-- Exercise --
Render everything below, from the line containing "Choose 意外 as the accident type" down to the line containing "Action: pos(113,308)", as a Markdown table with the columns No. and Line, where each row holds a row number and one line. Leave out blank lines.

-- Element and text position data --
>> Begin

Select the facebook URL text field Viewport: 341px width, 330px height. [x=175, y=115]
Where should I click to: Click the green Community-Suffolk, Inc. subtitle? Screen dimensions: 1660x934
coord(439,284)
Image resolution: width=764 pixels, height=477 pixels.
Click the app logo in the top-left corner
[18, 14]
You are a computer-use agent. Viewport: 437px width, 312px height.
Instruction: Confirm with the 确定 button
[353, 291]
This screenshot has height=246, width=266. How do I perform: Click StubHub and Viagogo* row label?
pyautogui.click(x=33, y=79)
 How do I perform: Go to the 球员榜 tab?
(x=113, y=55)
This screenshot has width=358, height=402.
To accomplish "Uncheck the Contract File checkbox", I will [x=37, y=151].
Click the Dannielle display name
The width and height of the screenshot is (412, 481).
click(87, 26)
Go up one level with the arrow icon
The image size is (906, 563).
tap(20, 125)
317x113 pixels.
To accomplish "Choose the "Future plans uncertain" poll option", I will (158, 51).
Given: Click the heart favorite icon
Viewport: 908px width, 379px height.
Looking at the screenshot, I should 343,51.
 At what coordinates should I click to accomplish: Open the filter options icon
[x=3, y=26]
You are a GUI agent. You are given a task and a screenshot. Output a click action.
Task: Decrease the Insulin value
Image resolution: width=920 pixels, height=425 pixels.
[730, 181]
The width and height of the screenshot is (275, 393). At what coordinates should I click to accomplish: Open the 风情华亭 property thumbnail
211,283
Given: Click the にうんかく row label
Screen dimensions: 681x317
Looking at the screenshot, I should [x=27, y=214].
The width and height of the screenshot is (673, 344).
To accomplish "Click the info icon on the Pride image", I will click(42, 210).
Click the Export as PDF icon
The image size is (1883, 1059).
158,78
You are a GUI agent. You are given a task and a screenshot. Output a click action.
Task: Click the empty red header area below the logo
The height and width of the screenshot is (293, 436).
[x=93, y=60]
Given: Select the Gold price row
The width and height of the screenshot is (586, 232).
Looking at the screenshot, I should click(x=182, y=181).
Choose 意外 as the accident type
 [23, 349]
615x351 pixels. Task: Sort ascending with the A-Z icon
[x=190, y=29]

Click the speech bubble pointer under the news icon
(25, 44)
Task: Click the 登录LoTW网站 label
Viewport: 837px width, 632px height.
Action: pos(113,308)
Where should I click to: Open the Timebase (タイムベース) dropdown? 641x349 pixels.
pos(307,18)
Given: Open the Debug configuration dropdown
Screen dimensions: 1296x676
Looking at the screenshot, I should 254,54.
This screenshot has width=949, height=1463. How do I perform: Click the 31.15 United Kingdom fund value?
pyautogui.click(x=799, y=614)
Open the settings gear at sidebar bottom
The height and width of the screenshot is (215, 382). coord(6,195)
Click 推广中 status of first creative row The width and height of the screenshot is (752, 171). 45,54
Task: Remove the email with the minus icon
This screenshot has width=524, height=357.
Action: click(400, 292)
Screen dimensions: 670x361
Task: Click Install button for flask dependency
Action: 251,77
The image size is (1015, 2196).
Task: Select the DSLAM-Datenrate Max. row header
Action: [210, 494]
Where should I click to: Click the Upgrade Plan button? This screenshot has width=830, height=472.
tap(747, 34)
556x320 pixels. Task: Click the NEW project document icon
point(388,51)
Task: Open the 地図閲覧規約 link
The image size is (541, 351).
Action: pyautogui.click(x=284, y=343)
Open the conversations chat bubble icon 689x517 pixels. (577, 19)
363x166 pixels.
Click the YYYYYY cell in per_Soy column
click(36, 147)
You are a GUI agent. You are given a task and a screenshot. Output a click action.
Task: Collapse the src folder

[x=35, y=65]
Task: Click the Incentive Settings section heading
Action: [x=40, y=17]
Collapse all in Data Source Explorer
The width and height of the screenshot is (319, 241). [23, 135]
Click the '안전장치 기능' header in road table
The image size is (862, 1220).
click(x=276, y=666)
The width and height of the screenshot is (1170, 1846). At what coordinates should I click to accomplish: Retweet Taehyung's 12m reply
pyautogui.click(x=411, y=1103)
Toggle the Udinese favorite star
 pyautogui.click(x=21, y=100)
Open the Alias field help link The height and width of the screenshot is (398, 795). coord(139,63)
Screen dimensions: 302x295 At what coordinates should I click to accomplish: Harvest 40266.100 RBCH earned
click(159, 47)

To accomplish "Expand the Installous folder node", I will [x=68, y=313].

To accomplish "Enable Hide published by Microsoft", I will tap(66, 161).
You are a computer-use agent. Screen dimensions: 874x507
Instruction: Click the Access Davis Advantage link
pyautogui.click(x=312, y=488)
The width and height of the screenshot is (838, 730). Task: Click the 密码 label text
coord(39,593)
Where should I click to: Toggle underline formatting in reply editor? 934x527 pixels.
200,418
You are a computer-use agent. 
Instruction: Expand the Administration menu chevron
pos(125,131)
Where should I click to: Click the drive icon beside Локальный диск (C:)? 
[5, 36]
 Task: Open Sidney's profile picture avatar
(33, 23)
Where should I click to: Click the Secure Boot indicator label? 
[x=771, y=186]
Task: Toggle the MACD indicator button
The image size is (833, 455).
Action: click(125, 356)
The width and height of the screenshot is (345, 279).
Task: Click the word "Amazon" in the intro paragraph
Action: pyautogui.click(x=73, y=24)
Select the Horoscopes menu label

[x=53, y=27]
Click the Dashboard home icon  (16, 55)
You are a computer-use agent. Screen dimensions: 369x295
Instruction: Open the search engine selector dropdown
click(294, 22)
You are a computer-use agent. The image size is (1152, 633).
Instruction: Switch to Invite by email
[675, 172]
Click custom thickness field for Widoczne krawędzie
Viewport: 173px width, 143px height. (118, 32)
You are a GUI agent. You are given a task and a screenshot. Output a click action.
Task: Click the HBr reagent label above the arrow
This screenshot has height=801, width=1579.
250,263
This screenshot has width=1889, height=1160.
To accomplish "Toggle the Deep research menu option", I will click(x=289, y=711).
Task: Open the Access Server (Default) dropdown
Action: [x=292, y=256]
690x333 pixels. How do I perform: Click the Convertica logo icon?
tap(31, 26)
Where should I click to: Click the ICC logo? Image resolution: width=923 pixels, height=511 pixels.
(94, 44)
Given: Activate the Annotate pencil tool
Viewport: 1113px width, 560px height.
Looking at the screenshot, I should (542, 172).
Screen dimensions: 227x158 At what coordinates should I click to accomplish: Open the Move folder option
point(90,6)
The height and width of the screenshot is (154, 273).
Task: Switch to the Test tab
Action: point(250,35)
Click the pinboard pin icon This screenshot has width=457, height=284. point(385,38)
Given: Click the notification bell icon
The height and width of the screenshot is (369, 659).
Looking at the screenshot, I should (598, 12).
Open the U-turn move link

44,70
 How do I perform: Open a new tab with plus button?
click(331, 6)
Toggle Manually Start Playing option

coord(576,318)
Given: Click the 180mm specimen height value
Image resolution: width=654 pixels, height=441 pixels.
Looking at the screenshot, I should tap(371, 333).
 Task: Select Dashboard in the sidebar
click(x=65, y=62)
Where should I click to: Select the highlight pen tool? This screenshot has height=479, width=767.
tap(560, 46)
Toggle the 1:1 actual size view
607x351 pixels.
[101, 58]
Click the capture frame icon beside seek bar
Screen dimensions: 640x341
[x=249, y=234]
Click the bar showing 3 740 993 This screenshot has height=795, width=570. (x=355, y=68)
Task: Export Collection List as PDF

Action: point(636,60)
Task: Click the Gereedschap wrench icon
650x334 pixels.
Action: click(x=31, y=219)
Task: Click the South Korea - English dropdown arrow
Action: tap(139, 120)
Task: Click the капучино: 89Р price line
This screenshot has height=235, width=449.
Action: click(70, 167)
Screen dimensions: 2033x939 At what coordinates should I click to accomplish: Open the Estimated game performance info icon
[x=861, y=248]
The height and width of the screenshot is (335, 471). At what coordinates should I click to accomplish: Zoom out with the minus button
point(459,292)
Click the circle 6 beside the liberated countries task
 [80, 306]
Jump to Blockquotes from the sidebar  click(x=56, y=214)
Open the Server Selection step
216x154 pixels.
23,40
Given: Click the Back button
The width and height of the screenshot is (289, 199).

>> End

-- Problem solution --
| No. | Line |
|---|---|
| 1 | Choose 意外 as the accident type |
| 2 |  [23, 349] |
| 3 | 615x351 pixels. Task: Sort ascending with the A-Z icon |
| 4 | [x=190, y=29] |
| 5 | Click the speech bubble pointer under the news icon |
| 6 | (25, 44) |
| 7 | Task: Click the 登录LoTW网站 label |
| 8 | Viewport: 837px width, 632px height. |
| 9 | Action: pos(113,308) |